FrameShift

How FrameShift works under the hood

Inspiration

We wanted to build a tool that lets anyone make precise, AI-powered edits to video. Here is the workflow: import video, segment an object once, transform it, and propagate that change across every frame automatically.
The idea was to combine the precision of traditional video editing with the power of generative AI.

What it does

FrameShift is an AI-powered video editor that lets users upload a video, click
on any object to segment it using SAM2, and apply edits (recolor, remove, blur, resize) VIA Cloudinary that are composited onto the original frame using the binary mask. Users can also describe edits in natural language through an AI chat, Gemini generates a preview on the current frame, and with one click, propagates the transformation across all frames using key-frame generation and RIFE neural interpolation for smooth temporal consistency.

How we built it

Frontend: Next.js 16 with TypeScript, using a custom editor UI with a canvas
renderer, timeline scrubber, and real-time frame preview. State management is handled through a single useEditorState hook with unified polling for all async backend operations.
Backend: FastAPI (Python) orchestrating multiple AI services — YOLOv11 for object detection, SAM2 for point-click segmentation, Cloudinary for image
transformations (recolor, background removal, upscale, restore), and Google Gemini (gemini-3.1-flash-image-preview) for generative edits.
Frame Interpolation: RIFE (Real-Time Intermediate Flow Estimation) running on MPS/CUDA for generating smooth intermediate frames between AI-transformed key
frames.
Infrastructure: Deployed on Vultr (Compute Servers and K8n Cluster) with the backend serving frames from a temp filesystem and Cloudinary handling heavy image processing.

Challenges we ran into

Configuring Cloudinary APIs and smooth transformation of dynamic asset URLs Cloudinary's eager transformations and URL-based pipeline made it tricky to chain operations like gen_recolor with mask compositing.
SAM2 object bounding box detection and object segmentation with YOLOv11 Getting single-click segmentation working end-to-end required coordinating
YOLOv11 detection with SAM2's point-prompt segmentation.
Dealing with high latency loading times with RIFE image stitching, RIFE's neural network uses a shared global model on MPS/GPU, which meant we couldn't
parallelize interpolation segments without hitting tensor dimension mismatches. We had to run segments sequentially, and Gemini's output frames often came back at different resolutions (1440p vs 768p), causing RIFE to crash until we added automatic resize normalization.
Configuring Vultr: Setting up a Kubernetes compute cluster backend on Vultr required managing PyTorch with MPS support, SAM2 model weights, and RIFE's vendored model files.
Frontend polling lifecycle: With five concurrent async operations (detection, segmentation, editing, refinement, AI propagation), keeping the
frontend in sync.

Accomplishments that we're proud of

Single-click object segmentation that instantly generates an editable mask, no manual selection tools needed.
The AI chat-to-video pipeline: describe an edit in plain English, preview it on one frame, then propagate it across the entire video with one button.
RIFE interpolation producing temporally smooth results between AI-generated key frames, every Nth frame is transformed by Gemini, and RIFE fills the 7
frames in between.
Real-time mask border rendering on an HTML canvas with edge detection, giving users immediate visual feedback on what's selected.

What we learned

Generative AI models don't guarantee output dimensions match the input
always normalize before downstream processing.
Polling-based architectures need careful state machine design; a single stuck "processing" status can brick the entire UI.
Cloudinary's transformation pipeline is powerful but URL construction gets complex fast when chaining multiple effects with masks.
RIFE interpolation quality degrades significantly when key frames are too far apart

What's next for FrameShift

Real-time SAM2 mask propagation across frames using SAM2's video predictor
instead of copying single-frame masks.
Batch rendering pipeline with server-side FFmpeg for production-quality MP4
export with audio preservation.
Multi-object tracking: edit different objects independently and propagate each edit separately.
Cloud GPU acceleration for RIFE and Gemini processing to bring propagation time from minutes to seconds.
# # #
◆ **EXERCISE REQUIREMENTS**:
[a] Summarize the FrameShift write-up in two sentences.
[b] Copy the FrameShift write-up word for word between "We wanted to" and "smooth temporal consistency.", inclusive.

◆ **SUPPLIED RECORDS**:
# # #
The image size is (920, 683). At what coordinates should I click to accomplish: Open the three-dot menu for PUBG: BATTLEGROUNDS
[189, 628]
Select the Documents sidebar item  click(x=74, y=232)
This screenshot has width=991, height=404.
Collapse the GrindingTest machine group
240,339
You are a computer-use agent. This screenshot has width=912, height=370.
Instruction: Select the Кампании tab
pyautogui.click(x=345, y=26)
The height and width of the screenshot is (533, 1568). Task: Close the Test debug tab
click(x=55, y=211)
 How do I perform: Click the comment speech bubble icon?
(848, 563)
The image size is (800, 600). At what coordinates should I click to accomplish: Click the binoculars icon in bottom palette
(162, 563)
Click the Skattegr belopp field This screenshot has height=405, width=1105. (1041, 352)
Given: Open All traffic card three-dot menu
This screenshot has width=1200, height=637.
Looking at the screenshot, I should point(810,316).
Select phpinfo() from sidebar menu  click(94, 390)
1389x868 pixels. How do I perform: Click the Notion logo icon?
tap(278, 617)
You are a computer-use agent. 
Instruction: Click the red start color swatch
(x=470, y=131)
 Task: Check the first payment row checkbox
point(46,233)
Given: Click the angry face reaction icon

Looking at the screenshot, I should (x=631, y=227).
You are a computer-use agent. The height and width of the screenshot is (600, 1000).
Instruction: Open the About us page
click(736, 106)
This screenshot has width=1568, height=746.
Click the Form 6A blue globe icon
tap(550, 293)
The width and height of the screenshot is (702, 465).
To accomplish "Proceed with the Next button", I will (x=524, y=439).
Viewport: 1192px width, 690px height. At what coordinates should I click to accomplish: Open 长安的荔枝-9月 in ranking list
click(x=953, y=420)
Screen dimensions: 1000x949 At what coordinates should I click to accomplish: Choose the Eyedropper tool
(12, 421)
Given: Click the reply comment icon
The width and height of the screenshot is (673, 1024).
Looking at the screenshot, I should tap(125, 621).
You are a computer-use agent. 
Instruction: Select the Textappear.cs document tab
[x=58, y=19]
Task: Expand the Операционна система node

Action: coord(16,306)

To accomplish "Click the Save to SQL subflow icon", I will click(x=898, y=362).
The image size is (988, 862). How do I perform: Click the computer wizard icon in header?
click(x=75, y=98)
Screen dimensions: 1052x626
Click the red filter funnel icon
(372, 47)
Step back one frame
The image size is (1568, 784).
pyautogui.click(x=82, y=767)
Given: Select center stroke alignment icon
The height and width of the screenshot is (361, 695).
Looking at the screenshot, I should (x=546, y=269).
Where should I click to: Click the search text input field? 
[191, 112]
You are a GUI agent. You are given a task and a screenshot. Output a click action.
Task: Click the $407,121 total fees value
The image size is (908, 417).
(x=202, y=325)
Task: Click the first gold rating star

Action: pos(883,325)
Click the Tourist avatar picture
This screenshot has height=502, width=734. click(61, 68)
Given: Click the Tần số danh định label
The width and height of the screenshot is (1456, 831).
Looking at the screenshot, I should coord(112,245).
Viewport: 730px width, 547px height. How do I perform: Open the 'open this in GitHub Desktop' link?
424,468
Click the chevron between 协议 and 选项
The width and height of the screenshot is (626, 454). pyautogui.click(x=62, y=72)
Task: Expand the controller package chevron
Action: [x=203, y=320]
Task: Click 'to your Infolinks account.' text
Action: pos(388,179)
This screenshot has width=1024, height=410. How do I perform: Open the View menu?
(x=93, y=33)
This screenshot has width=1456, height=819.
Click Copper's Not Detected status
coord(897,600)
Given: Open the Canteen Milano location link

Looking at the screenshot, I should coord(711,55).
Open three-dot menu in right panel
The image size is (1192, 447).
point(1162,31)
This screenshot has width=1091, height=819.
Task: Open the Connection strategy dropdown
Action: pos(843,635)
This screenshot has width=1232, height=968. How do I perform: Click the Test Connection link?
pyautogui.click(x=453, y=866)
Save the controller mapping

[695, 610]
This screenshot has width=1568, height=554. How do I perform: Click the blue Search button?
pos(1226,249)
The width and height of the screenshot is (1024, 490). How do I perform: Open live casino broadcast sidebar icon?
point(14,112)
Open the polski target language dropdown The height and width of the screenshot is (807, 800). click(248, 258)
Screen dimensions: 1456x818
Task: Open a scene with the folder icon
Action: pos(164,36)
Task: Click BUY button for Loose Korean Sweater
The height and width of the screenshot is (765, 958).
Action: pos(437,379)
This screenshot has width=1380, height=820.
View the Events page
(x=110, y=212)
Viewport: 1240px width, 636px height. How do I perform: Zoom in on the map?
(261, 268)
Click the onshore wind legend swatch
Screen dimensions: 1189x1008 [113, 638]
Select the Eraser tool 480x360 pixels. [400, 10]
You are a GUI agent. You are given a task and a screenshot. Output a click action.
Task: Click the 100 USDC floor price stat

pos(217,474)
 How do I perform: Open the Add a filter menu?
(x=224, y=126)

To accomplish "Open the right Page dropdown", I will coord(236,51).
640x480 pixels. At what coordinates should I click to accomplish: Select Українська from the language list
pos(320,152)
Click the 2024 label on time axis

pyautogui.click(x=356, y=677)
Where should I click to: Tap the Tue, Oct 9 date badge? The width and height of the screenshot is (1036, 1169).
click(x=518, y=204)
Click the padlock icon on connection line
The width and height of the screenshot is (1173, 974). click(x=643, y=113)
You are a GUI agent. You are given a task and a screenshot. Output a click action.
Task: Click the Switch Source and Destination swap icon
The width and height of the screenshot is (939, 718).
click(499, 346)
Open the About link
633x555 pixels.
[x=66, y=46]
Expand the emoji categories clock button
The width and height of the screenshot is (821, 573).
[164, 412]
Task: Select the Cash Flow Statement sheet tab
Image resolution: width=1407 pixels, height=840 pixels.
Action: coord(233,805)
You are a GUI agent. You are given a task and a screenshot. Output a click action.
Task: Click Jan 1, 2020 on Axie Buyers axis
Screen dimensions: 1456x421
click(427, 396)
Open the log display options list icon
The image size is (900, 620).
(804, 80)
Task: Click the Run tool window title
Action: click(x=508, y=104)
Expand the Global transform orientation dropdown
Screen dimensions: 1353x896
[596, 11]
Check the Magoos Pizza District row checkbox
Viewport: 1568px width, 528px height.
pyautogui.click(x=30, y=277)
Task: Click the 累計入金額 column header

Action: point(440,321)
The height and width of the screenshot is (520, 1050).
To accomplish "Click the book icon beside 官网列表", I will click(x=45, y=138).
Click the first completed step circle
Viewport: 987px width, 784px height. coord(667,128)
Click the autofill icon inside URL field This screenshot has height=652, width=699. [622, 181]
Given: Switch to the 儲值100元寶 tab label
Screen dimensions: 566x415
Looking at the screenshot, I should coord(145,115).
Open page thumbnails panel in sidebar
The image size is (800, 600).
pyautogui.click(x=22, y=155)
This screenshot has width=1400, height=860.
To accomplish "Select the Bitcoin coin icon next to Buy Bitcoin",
# # #
◆ **ANSWER SECTION**:
[a] FrameShift is an AI-powered video editor that lets users click an object to segment it with SAM2, apply edits through Cloudinary or describe edits in an AI chat for Gemini, and propagate changes across all frames using key-frame generation and RIFE interpolation. It was built with a Next.js frontend and a FastAPI backend deployed on Vultr, and one challenge was that Gemini's output frames came back at different resolutions, which crashed RIFE until automatic resize normalization was added.

[b]
We wanted to build a tool that lets anyone make precise, AI-powered edits to video. Here is the workflow: import video, segment an object once, transform it, and propagate that change across every frame automatically.
The idea was to combine the precision of traditional video editing with the power of generative AI.

What it does

FrameShift is an AI-powered video editor that lets users upload a video, click
on any object to segment it using SAM2, and apply edits (recolor, remove, blur, resize) VIA Cloudinary that are composited onto the original frame using the binary mask. Users can also describe edits in natural language through an AI chat, Gemini generates a preview on the current frame, and with one click, propagates the transformation across all frames using key-frame generation and RIFE neural interpolation for smooth temporal consistency.